The question attracted Combeferre’s attention who fixed on Grantaire an intelligible look which, even if not menacing at all, still made Grantaire even more nervous. 

“No, nothing to worry about, just… Eliane, she’s still in that phase where she doesn’t want to go to sleep, you know how babies are.”

“I really don’t,” he interrupted with an amused smile. Grantaire mentally slapped himself. 

“Ah, yes, right. Sorry. Uhm, well, Eliane asked me to tell her a story, usually this does the trick, but because she knows that today is a special occasion with you all being here and everything and I mean, it is probably a little bit your fault with you giving her all that attention, but anyway, apparently, her uncle’s story isn’t enough anymore, well, yes, she wants her story but evidently she also wants someone else to keep her company. And I’m telling this as if I’m annoyed by it which I’m really not.”

“R, you’re rambling,” noted Enjolras and he seemed really worried like he thought Grantaire had definitely lost his mind in front of him. Grantaire took a calming breath which wasn’t easy at all with Combeferre still looking at him with that weird expression. 

“Eliane isn’t sleeping and she asked for you to take her company while she listens to one of my stories,” he explained almost without breathing and then added quickly: “You don’t have to say yes.” 

The look Enjolras gave him was of total confusion and then he smiled. It happened very slowly and it was as if watching the sun rising between the roofs of Paris on a summer day, Grantaire wanted desperately to be able to see that smile every day of his life. 

“It would be my pleasure,” he said and Grantaire was smiling back at him happy and excited and nervous and a lot of other things he couldn’t really understand at that moment.  
Enjolras rose and started following Grantaire without saying a word. While they passed beside Bossuet, their bald friend sighed dramatically.

“Look at Enjolras, going to steal my place as the third favorite uncle!” He exclaimed covering his heart with one hand.

“I really doubt it could ever happen, my friend. You set a high standard to reach,” Enjolras replied squeezing his friend’s shoulder with one hand. “I’m just the enthusiasm for the new.” 

“And isn’t that a befitting expression to describe you?” Asked Bossuet eliciting a laugh from all the presents that followed Enjolras and Grantaire well outside the living room. 

Eliane’s room was on the ground floor between Lizi and Philippe’s room and Antoinette’s. When they arrived, Philippe was inside trying to convince his daughter to remain in bed. 

“Look who’s here!" He exclaimed pointing at the two men waiting at the door. "Remember what you promised mum?”  
The young child beamed with joy and with a last jump on the small bed gave a kiss to her father’s cheek and then disappeared under the soft blankets.

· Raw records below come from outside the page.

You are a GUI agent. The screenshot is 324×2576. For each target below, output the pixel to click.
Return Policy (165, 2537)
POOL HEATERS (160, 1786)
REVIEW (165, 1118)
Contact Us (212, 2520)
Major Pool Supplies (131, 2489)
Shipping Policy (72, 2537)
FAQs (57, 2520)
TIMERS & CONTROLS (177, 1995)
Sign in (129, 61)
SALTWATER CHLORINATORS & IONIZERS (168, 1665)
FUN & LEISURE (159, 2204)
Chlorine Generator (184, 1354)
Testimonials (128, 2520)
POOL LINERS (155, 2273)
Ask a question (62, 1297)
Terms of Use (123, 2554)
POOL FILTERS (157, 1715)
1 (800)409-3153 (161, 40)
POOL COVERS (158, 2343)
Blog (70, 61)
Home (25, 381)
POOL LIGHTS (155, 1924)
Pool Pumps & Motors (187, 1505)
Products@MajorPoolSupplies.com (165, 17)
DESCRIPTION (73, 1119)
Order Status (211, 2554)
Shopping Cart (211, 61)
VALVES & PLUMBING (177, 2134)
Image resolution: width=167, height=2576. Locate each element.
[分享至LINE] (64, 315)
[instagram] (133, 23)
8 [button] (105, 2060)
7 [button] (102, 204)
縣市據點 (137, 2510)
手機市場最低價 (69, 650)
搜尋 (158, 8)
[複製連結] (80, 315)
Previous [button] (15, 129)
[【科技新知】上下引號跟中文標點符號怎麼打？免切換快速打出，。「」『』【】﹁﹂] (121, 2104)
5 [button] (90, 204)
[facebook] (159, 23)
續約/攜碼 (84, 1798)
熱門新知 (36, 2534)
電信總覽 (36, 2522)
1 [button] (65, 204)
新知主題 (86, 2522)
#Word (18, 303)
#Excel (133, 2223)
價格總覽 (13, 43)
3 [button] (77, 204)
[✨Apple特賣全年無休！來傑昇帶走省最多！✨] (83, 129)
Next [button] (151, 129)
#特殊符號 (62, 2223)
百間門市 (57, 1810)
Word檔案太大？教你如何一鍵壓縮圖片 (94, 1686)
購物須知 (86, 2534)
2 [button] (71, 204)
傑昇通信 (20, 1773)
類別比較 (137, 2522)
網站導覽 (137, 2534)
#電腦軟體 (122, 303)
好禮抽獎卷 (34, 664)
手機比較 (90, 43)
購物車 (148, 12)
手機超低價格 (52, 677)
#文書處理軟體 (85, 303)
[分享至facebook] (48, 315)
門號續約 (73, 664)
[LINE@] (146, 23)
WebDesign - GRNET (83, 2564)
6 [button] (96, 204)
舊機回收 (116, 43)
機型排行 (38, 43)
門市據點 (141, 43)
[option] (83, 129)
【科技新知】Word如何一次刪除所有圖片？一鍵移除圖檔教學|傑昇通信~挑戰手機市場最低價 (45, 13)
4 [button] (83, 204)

“Difficult day?” Grantaire asked his brother-in-law when he reached them, he seemed on the verge of falling asleep on the spot. 

“Just too much excitement, I told Lizi that send them to spend the day with you in town was going to become a regrettable decision. She spent the last twenty minutes trying to decide who of her new uncles she wanted here to listen to your story. Apparently, monsieur Enjolras won.” 

“Just Enjolras, please.” 

“Oh yes, Lizi told me you prefer to be called with your families’ name.” 

“Talking of Lizi, can you please convince her to go take some rest? She’s been awake since six in the morning today,” pleaded Grantaire. 

“You think I haven’t already tried? She won’t go to bed until we still have guests in the house. She could go into labor in this moment and she would still refuse to reach the bed until every last guest is out of the house,” he replied exasperated. 

“Then just ask our friend to go home," intervened Enjolras kindly but firm. "We’ve already imposed ourselves more than enough and we had the best of our times, but you are all already very tired for everything you’re going through and we want to wake up early to go to the beach tomorrow anyway. No one will take offense.” 

“And how do you think you’re going back home if they use the cart while you stay here?” Asked Grantaire. 

“I’ll walk.” 

Grantaire started to answer with the intention of making him understand how stupid of an answer that was, but Philippe beat him. 

“There’s no need. The cart can make two trips. You’ll probably have to wait a while when you are over with Eliane, but I’m sure Adrian won’t have anything against entertaining you for a bit.”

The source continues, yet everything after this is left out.